There’s no doubt that the biggest news story out there now is the worry about financials and the potential time bombs sitting in various accounts just waiting to be marked to market. With the trillions in derivatives linked every which way, it’s easy to see how credit issues could sink the stock market boat, with financials at the helm.
I kind of doubt that we’ve seen the last of the issues related to the subprime morass, but something stood out to me as I was going through some of the indicators I follow... lots of folks have seemingly already given up on banks and brokers.
One of the guides I use to determine this comes from asset data gathered from the Rydex mutual fund family, and the ProShares stable of exchange-traded funds. By tracking asset flows among the various funds, we can sometimes get a pretty good idea about where “the public” is seeing opportunity – and risk.

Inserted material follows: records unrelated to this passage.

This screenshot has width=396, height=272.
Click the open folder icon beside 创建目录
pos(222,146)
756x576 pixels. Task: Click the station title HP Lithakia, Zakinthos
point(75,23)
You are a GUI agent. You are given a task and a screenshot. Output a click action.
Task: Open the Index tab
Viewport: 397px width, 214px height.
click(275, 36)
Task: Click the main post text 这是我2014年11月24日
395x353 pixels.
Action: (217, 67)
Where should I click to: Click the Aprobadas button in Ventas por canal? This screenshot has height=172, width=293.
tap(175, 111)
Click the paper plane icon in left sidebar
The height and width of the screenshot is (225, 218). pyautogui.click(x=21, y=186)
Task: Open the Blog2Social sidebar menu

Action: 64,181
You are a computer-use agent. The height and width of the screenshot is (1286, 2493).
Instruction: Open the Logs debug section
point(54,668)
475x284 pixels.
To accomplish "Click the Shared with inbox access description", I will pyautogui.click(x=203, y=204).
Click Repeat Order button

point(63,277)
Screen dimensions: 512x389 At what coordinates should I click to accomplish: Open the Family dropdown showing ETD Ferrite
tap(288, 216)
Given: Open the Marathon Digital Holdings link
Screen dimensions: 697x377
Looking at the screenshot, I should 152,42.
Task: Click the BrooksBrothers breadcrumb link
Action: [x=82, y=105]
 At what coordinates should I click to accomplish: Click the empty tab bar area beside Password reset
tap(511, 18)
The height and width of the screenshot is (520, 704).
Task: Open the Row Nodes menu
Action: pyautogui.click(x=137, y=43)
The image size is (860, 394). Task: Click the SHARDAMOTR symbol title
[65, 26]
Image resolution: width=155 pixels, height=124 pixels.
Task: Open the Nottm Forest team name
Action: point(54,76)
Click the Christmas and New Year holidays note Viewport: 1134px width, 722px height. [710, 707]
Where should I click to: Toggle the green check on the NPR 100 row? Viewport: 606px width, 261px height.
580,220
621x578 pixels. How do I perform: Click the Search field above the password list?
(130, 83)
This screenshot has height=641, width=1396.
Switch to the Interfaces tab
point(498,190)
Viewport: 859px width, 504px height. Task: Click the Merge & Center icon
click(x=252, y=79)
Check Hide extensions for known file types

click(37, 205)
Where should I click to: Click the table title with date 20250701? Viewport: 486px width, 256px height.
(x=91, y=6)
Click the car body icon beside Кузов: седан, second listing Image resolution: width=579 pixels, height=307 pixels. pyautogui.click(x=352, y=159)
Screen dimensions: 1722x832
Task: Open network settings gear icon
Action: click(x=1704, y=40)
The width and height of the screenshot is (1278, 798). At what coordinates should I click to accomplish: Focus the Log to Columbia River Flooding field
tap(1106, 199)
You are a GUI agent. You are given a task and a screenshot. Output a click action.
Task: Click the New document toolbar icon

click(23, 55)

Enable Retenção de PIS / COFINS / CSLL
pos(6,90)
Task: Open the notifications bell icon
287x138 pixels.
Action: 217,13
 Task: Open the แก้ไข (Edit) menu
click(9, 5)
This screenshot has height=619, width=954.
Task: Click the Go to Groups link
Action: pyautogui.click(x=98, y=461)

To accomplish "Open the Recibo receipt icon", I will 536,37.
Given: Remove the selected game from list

The chart below shows assets in these funds over the past four years. I’ve highlighted the other times that assets in the Rydex Financial Services Fund has reached this low of a level – those times when apathy towards the sector appeared overwhelming. I’ll go over some stats after the chart that shows what’s happened in the past seven years when we’ve seen similarly low asset levels.

Click here to enlarge.
Since 2000, there have been 69 days when the fund has had its assets decline this much (encompassing what turns out to be really four distinct time periods – March 2000, March 2003, October 2005 and June 2006).
Looking at three-month returns going forward, it looks pretty good. For the Financial Select SPDR (XLF), the three month return was +10.1% with 67 out of the 69 days (97%) showing a positive return. On average, the most XLF went against us during that three months was a tolerable -2.6%. That seems especially acceptable since the average maximum gain during those same three months was +12.2%.
It follows that the components of banking/brokerage indexes did well, too.
- Citigroup (C) showed a three month return of +7.6% with 75% of the days positive.
- Bear Stearns (BSC) +6.5% with 75% positive.
- Lehman Brothers (LEH) +11.8% with 86% positive.
- Merrill Lynch (MER) 11.3% with 93% positive.
- Wells Fargo (WFC) +10.3% with 99% positive.
- US Bank (USB) +11.7% with 96% positive.
We never really know what’s brewing on the balance sheets of some of these institutions. But for some of the select “safer” banking and brokerage firms, any additional panic-type sympathy sell-off based on recent news headlines looks like it should be a better time to initiate or add to long positions as opposed to following the herd over the cliff.